Schools dropped the title in 2006. They settled with the SEC and asked CBS to do the same. No longer will Vern Lundqvist greet viewers with the words, “Welcome to the world’s largest outdoor cocktail party.”

It’s time to welcome him back.

A lot has changed in the last 20 years. Namely, Jacksonville and two universities are now involved in drinking.

Basically, they’re wagging their finger with one hand while serving you a $9 Dos Equis with the other.

Florida began selling alcohol during games in 2016. All SEC schools eventually followed, though Auburn and Georgia initially sold alcohol only in premium lounges.

They are both joined the party this year Beer is now available to every fan old enough to drink at Sanford Stadium.

The last shred of high morality was lost.
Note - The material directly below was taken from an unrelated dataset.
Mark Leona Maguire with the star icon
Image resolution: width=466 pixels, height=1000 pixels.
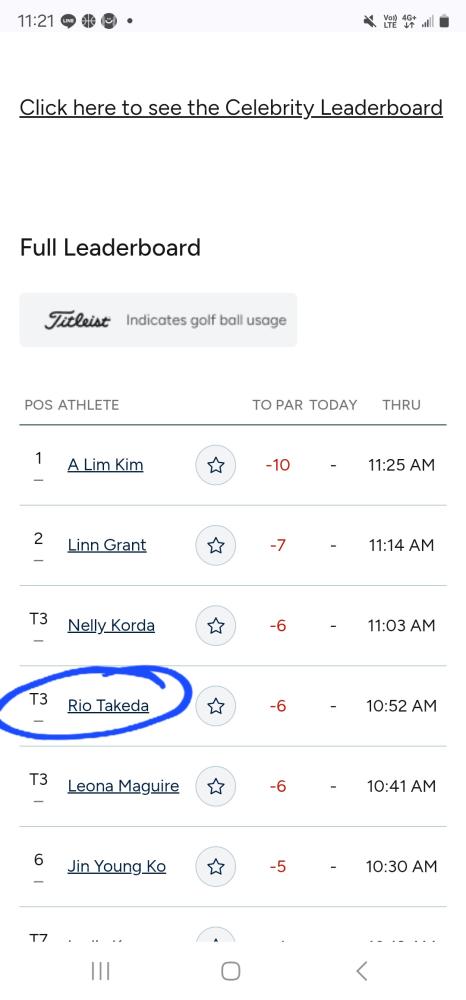[215, 786]
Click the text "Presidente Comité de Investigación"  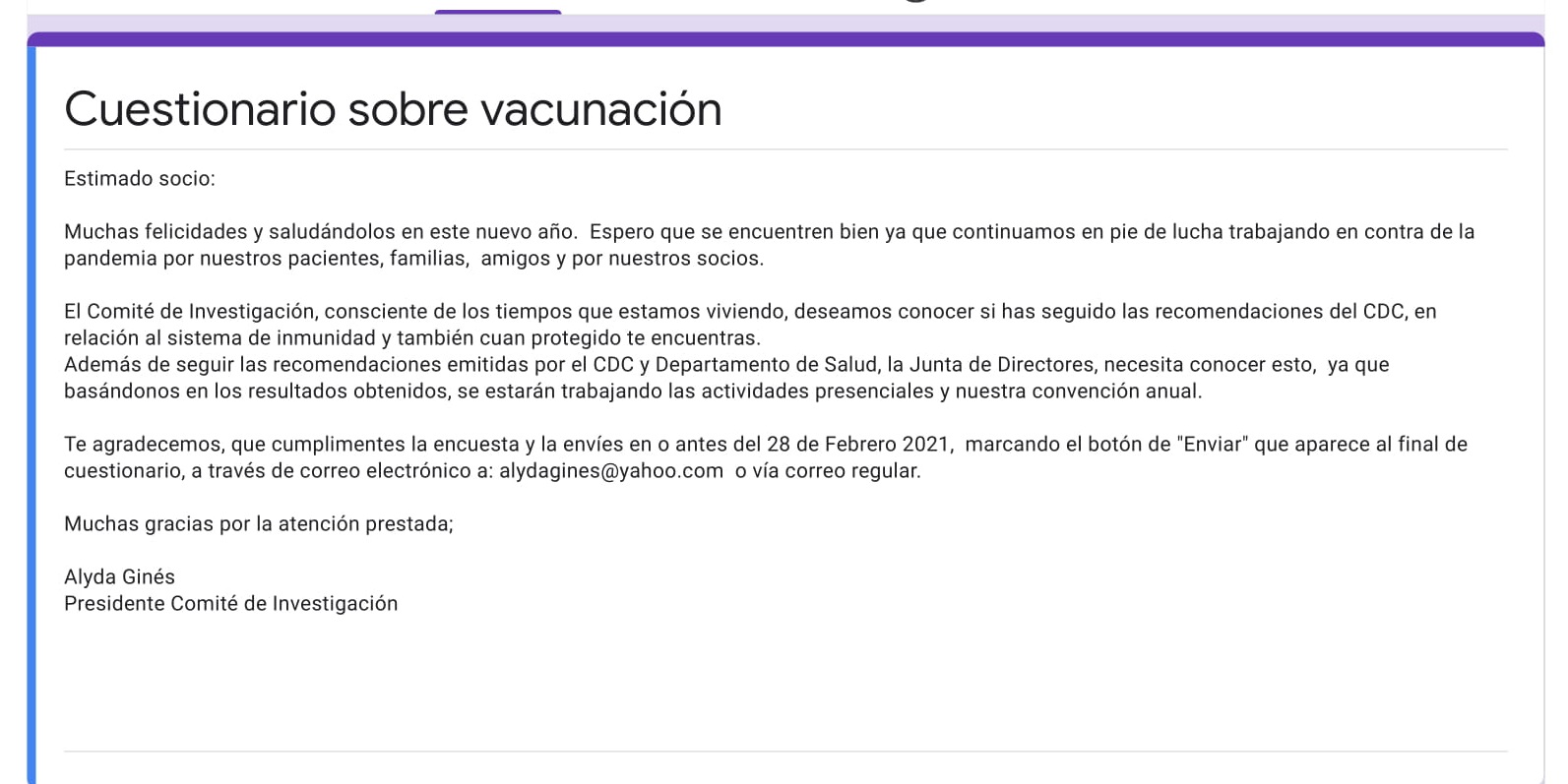pyautogui.click(x=230, y=604)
Or, more precisely, sold.

According to forecasts, this year Georgia will earn about 1.4 million dollars from the sale of alcohol. That will pay for about two high quality receivers and a decent halfback these days.

Between the NIL, the transfer portal, and the Atlantic Coast Conference expanding to California, college traditions are dying out like $3 pitchers of beer. “The World’s Largest Outdoor Cocktail Party” has been around since an Army kid (Pete Dawkins) won the Heisman.

Bill Castelz, sports editor of the Florida Times-Union, was walking through the Gator Bowl parking lot in 1958 and saw a drunk offering a drink to a policeman. He wrote a description of five words, and it quickly became the name of the brand.

And why not? Good rivalry names are hard to come by. This one was spot on, concise and so on point.

Many others were offered as replacements. Showdown River City. Gunfight in Saint John. War for oars.

The latter is named after the cup that the winning school receives. It’s a 12-foot paddle carved from a 1,000-year-old oak tree in the Okefenokee Swamp.

I doubt anyone outside the swamp knows it exists, while every football fan knows about the world’s biggest outdoor cocktail party.

It’s a nickname, not an endorsement of debauchery. No one thinks that the “Holy War” between Utah and BYU inspires fans to pick up their swords and go on a crusade against the infidels.

However, I am concerned about promoting the party’s image. This is not 1958. If The Andy Griffith Show were filmed today, town drunk Otis would be cut from the script.

Real cases broke out in the mid-80s. Fans stormed the field two years in a row to celebrate.

Drunk student of UF died in a garage in 2004. A year later, he was a student beaten to death after leaving a bar downtown.

As tragic as these incidents were, would the name of the game “The St. John’s Shootout”?

If the authorities really want to curb such dangers, here is a proposal:

Stop selling alcohol to fans.

Since that won’t happen, here’s another suggestion. After decades on CBS, this is the first year ABC has televised the game.

Let Rece Davis welcome America back to “The World’s Largest Outdoor Cocktail Party.” Let the fans say it without looking at it officially.

Otherwise, it looks like you’re throwing the world’s biggest hypocrisy party.